I'm deliberately ignoring the shouting match over there... They have a good question, but I don't feel like getting into a fight right now.

But I do have some thoughts and suggestions for your question. How old? Well, there is no hard/fast rule of course. It's like all other child development milestones. I know that's no answer for you, so try this.

Get the email address. Get it with some name that they'll like, but which has no real bearing on their identity in real life. But consider the email address *your* email address, that they get to *use*. Do the youngsters live with you? Do you have physical control over their access to the email account? That would greatly simplify things.

Assuming you do have such control, I would explain to the child what an email address is, what it's used for, what it's *not* used for, and especially that I would be sharing it with them. Help them understand that you'll be able to see all the messages, in and out, and that you're letting them practice, helping them learn how to use it. The nice thing about a free email address is that it can be considered disposable, like a diaper. If it gets covered in crap, toss it. Until then it can be quite serviceable and cheap.

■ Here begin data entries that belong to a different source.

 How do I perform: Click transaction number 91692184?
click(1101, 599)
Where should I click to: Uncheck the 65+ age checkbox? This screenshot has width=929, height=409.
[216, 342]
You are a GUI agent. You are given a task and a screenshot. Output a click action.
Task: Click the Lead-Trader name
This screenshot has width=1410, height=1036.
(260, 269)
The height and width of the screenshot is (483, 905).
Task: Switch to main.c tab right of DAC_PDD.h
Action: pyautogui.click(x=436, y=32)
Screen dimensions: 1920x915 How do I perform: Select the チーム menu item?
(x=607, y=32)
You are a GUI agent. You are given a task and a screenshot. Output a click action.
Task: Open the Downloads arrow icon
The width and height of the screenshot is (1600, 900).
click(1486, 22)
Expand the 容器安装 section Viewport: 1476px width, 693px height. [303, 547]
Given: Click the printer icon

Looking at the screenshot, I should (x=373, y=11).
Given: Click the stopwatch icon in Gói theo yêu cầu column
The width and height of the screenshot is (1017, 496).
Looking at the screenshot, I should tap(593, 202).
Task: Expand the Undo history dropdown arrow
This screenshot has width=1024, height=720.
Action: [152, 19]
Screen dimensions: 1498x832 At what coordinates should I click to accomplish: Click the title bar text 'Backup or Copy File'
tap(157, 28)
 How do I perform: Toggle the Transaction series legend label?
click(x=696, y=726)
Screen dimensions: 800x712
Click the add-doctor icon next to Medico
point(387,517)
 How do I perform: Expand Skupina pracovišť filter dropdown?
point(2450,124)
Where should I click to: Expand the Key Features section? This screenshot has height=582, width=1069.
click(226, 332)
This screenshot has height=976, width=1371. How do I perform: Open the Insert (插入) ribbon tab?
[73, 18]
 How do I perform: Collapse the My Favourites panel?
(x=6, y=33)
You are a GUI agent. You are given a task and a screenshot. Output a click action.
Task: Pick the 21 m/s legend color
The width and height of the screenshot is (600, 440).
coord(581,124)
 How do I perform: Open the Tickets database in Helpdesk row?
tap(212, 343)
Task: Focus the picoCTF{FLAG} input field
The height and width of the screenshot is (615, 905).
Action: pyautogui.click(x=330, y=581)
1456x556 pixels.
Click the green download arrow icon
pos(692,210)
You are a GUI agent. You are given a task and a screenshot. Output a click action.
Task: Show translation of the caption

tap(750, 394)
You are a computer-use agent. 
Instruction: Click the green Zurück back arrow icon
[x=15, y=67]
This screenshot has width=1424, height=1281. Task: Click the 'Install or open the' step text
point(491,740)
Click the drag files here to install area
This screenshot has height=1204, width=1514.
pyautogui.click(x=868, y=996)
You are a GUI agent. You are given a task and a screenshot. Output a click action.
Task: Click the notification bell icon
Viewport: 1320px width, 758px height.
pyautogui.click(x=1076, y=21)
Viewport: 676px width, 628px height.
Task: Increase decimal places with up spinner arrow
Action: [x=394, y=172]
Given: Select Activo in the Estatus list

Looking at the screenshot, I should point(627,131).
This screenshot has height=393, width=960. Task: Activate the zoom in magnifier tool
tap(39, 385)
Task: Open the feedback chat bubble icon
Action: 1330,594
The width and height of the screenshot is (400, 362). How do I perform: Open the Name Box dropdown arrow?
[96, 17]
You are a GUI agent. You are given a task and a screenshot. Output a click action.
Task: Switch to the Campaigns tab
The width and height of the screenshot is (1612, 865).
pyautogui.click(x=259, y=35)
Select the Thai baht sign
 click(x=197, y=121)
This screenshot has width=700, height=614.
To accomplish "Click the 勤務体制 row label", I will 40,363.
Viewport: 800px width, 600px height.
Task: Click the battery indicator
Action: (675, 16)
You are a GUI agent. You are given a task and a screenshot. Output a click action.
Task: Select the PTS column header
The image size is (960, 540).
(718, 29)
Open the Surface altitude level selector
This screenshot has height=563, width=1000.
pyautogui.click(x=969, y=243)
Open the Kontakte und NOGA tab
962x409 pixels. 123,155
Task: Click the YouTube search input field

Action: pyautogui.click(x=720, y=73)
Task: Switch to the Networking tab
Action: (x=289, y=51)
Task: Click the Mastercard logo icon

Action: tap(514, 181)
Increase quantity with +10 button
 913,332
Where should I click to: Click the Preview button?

I haven't really answered your question about age, though, I know. I think early exposure to the technology is a good thing. But it must be done responsibly, and that's the reason for the little lecture above. It really isn't an age thing. If they're sufficiently mature to drive a computer, and make phone calls, then email is a reasonable expansion/combination of those two aspects of modern life. A youngster today will have far more such interactions than you or I will, and early exposure can lead to early fluency and early mastery.

I read somewhere that there are two classes of internet citizens, immigrants and natives. I am an immigrant. I come from the old country of bound books and pencil and paper arithmetic. Hand penned letters and busy signals on telephones. I've made my way to the digital shore and I'm flourishing here. I love this new country, and although I still have fond memories and some of the habits of the old country, there is no going back.

The kids in your life and in mine, however, are natives. They were born digital. Their future is digital. My acceptance of that fact helps me do a better job at understanding the world they'll inhabit as they grow. Denying that fact does a disservice to both parties. As a parent, as a responsible adult model for all the young people who are observing me and taking notes, I strive to engage these new technologies, not shun them.

As I help them learn (and learn myself) I'm acutely aware that mistakes will be made. I'm not afraid of mistakes, and a good thing, since they're so common and unavoidable to boot. But I am aware that my response to the mistakes is more important, and that's what I want to convey to the kid when teaching them about email. I agree that the stakes are higher now than when I was a kid. I had to worry about prank calls (or worry about getting caught making prank calls). Now there's cyber bullying, stalking, identity theft, child porn and online predators. Now that I think about it, maybe we should just chuck all these damn computers into the sea... maybe not. But that's all the more reason to *teach* them about how to use it.

And my teaching style is hands on. Try it. Use it. Ask about it. Ask them about it. Make mistakes. Correct the mistakes. But I don't believe I can protect them adequately indefinitely. Better they should learn how to keep themselves safe. You taught them how to cross the street safely, didn't you? And the stakes are certainly high with little kids in traffic... Same thing here. Hold their hand. Stop look and listen. Cross safely. Welcome to the digital shore.